Huawei seems to be planning to launch Huawei Media Services (HMS) by the end of this year. This set of apps / services aims to replace Google Mobile Services (GMS) on Huawei's smartphones.
Huawei will launch HMS soon in order to replace Google services
He said that Huawei has its "own HMS and are trying to build a mobile ecosystem. Most of the key apps such as navigation, payments, gaming and messaging will be ready by December end".
Now, in addition to providing basic replacements for Google apps that are a part of its Android ecosystem, Huawei is going a step further. The company is planning to ensure that the top 150 apps in major markets are all supported on its own app store.
As some of you already know, Huawei's app store is available under the name of 'Huawei AppGallery'. The Google Play Store contains a lot more apps, but Huawei is working towards closing the gap.
The issue here is the fact that developers have to adapt their apps for Huawei's platform. That is not an easy task. Huawei is the second-largest smartphone manufacturer in the world, though, so it has plenty to offer to developers.
Huawei actually secured a lot of money in order to incentivize developers to develop for its platform. Still, that is quite a difficult task, and it remains to be seen how many apps will be available by the time the P40 series arrives.

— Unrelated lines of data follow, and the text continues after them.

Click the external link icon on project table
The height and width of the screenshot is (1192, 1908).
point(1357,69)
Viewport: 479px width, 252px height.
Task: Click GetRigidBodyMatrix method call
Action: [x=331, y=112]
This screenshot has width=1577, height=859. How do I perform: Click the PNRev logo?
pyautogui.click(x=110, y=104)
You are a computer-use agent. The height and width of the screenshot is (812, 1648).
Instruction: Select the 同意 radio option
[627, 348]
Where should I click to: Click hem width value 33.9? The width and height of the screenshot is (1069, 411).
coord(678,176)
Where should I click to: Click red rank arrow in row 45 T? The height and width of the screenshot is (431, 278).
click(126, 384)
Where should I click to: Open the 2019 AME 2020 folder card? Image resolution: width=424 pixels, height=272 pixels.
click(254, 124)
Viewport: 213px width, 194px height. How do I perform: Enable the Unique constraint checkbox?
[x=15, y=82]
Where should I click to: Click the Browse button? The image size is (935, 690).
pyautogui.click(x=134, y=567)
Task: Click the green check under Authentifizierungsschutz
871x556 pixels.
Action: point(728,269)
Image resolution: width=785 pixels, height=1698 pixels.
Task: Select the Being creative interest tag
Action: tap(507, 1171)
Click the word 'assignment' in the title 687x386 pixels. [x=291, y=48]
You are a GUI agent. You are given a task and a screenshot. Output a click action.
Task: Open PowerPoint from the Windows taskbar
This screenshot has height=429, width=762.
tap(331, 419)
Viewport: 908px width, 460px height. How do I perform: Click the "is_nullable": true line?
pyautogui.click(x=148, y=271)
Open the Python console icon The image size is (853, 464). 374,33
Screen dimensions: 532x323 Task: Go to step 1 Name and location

Huawei has been a victim of a trade war between the US and China
As most of you know, Huawei has been a victim of a trade war between the US and China. The two countries cannot agree on a new trade deal, and Huawei has been banned from doing business with US companies.
Security reasons have been named for the ban, and there's a lot to the story. We've talked about that quite a few times, but the bottom line is, Huawei's usage of GMS depends on a trade deal between the US and China.
If that deal doesn't happen, Huawei's mobile business could be considerably hurt in 2020. There is always a chance that Huawei will do a great job with HMS. If that ends up being the case, then it may be enough to prevent considerable drops in sales.
As already mentioned, though, that is quite a difficult task. Android has always been closely tied to Google's Services, and people outside of China are used to that. They're used to the Play Store, and Google's very own applications. Huawei may be able to compete with HMS, and replace Google services on its devices in order to keep consumers happy.
Huawei will need to sort things out by the time the Huawei P40 series arrives. Those two devices will launch at the end of May. The Mate 30 launch has been considerably affected by this trade ban quite a bit, so Huawei will be looking to avoid that from happening with the P40.